Extract provided
============

Re: [RFC PATCH 1/2] mm, tree wide: replace __GFP_REPEAT by __GFP_RETRY_HARD with more useful semantic
From: Michal Hocko
Date: Mon Jun 13 2016 - 07:37:32 EST
On Sat 11-06-16 23:35:49, Tetsuo Handa wrote:
> Michal Hocko wrote:
> > On Tue 07-06-16 21:11:03, Tetsuo Handa wrote:
> > > Remaining __GFP_REPEAT users are not always doing costly allocations.
> >
> > Yes but...
> >
> > > Sometimes they pass __GFP_REPEAT because the size is given from userspace.
> > > Thus, unconditional s/__GFP_REPEAT/__GFP_RETRY_HARD/g is not good.
> >
> > Would that be a regression though? Strictly speaking the __GFP_REPEAT
> > documentation was explicit to not loop for ever. So nobody should have
> > expected nofail semantic pretty much by definition. The fact that our
> > previous implementation was not fully conforming to the documentation is
> > just an implementation detail. All the remaining users of __GFP_REPEAT
> > _have_ to be prepared for the allocation failure. So what exactly is the
> > problem with them?
>
> A !costly allocation becomes weaker than now if __GFP_RETRY_HARD is passed.
That is true. But it is not weaker than the __GFP_REPEAT actually ever
promissed. __GFP_REPEAT explicitly said to not retry _for_ever_. The
fact that we have ignored it is sad but that is what I am trying to
address here.

============

Stored data
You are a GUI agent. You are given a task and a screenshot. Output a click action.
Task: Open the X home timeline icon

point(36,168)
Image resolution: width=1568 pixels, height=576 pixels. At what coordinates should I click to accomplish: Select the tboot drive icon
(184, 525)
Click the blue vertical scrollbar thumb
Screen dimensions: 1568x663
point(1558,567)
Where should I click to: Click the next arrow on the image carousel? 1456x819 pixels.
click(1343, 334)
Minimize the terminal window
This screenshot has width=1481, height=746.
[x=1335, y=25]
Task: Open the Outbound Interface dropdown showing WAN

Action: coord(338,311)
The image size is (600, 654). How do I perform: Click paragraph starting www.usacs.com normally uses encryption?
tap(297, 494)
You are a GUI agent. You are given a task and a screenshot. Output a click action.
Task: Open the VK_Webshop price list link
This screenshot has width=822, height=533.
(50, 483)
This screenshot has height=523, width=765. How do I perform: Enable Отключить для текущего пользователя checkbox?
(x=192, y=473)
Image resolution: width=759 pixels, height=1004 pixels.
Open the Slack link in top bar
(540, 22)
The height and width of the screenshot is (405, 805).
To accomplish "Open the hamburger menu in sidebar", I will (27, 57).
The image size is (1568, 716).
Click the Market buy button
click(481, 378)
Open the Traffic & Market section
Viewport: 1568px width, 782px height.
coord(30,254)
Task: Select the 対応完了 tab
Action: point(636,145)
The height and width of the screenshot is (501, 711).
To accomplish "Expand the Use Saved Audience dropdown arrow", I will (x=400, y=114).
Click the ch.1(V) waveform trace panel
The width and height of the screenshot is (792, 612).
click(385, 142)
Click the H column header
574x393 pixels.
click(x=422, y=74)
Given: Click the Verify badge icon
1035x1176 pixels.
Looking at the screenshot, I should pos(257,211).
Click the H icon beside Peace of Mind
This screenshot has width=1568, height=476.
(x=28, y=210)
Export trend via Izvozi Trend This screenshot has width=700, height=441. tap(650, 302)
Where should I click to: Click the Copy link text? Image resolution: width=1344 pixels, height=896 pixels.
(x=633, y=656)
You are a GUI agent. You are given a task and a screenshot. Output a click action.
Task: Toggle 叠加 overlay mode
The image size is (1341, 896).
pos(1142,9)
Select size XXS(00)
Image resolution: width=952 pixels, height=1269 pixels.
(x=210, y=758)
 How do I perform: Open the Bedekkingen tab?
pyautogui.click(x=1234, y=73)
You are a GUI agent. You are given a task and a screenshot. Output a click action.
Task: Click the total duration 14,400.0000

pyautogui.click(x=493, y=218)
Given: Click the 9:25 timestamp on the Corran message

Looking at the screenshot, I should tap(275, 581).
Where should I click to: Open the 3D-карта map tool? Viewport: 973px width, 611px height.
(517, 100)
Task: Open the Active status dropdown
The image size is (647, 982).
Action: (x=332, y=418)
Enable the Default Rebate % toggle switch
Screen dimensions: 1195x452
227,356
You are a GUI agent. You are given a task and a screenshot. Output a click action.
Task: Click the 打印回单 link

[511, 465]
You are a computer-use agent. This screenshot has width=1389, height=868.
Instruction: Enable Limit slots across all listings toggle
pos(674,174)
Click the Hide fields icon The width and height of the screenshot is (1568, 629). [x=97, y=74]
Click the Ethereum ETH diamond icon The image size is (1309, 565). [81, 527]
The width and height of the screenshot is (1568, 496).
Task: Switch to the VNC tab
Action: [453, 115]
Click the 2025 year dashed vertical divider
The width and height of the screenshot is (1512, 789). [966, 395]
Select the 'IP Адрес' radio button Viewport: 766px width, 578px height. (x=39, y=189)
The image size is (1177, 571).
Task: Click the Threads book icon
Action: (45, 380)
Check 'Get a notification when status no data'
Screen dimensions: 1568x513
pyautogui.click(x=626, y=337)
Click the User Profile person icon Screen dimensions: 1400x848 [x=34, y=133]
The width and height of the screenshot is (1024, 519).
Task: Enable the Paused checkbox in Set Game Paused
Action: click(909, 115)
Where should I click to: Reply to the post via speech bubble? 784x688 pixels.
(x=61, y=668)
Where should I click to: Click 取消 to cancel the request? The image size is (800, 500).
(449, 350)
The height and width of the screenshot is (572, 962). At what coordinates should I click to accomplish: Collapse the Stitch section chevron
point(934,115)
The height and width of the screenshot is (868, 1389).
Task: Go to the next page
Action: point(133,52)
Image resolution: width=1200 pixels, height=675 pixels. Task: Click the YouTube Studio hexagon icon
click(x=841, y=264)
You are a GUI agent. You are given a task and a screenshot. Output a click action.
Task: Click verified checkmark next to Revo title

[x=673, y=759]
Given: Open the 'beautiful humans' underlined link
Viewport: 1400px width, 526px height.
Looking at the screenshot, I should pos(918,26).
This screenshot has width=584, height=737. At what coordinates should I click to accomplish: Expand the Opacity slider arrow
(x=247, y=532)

============

Required work
a: In the entries, copy out everything from the line containing "Select the 'IP" down to the line containing "(x=61, y=668)", both lines included, without changing a character.
b: Pick up the mailing-list reply about replacing __GFP_REPEAT where it stops and write the next part.

Task responses
a:
Select the 'IP Адрес' radio button Viewport: 766px width, 578px height. (x=39, y=189)
The image size is (1177, 571).
Task: Click the Threads book icon
Action: (45, 380)
Check 'Get a notification when status no data'
Screen dimensions: 1568x513
pyautogui.click(x=626, y=337)
Click the User Profile person icon Screen dimensions: 1400x848 [x=34, y=133]
The width and height of the screenshot is (1024, 519).
Task: Enable the Paused checkbox in Set Game Paused
Action: click(909, 115)
Where should I click to: Reply to the post via speech bubble? 784x688 pixels.
(x=61, y=668)

b:
> > > > /* Reclaim has failed us, start killing things */
> > > > page = __alloc_pages_may_oom(gfp_mask, order, ac, &did_some_progress);
> > > > if (page)
> > > > @@ -3719,6 +3731,7 @@ __alloc_pages_slowpath(gfp_t gfp_mask, unsigned int order,
> > > > /* Retry as long as the OOM killer is making progress */
> > > > if (did_some_progress) {
> > > > no_progress_loops = 0;
> > > > + passed_oom = true;
> > >
> > > This is too premature. did_some_progress != 0 after returning from
> > > __alloc_pages_may_oom() does not mean the OOM killer was invoked. It only means
> > > that mutex_trylock(&oom_lock) was attempted.
> >
> > which means that we have reached the OOM condition and _somebody_ is
> > actaully handling the OOM on our behalf.
>
> That _somebody_ might release oom_lock without invoking the OOM killer (e.g.
> doing !__GFP_FS allocation), which means that we have reached the OOM condition
> and nobody is actually handling the OOM on our behalf. __GFP_RETRY_HARD becomes
> as weak as __GFP_NORETRY. I think this is a regression.
I really fail to see your point. We are talking about a gfp flag which
tells the allocator to retry as much as it is feasible. Getting through
all the reclaim attempts two times without any progress sounds like a
fair criterion. Well, we could try $NUM times but that wouldn't make too
much difference to what you are writing above. The fact whether somebody
has been killed or not is not really that important IMHO.
> > > What I think more important is hearing from __GFP_REPEAT users how hard they
> > > want to retry. It is possible that they want to retry unless SIGKILL is
> > > delivered, but passing __GFP_NOFAIL is too hard, and therefore __GFP_REPEAT
> > > is used instead. It is possible that they use __GFP_NOFAIL || __GFP_KILLABLE
> > > if __GFP_KILLABLE were available. In my module (though I'm not using
> > > __GFP_REPEAT), I want to retry unless SIGKILL is delivered.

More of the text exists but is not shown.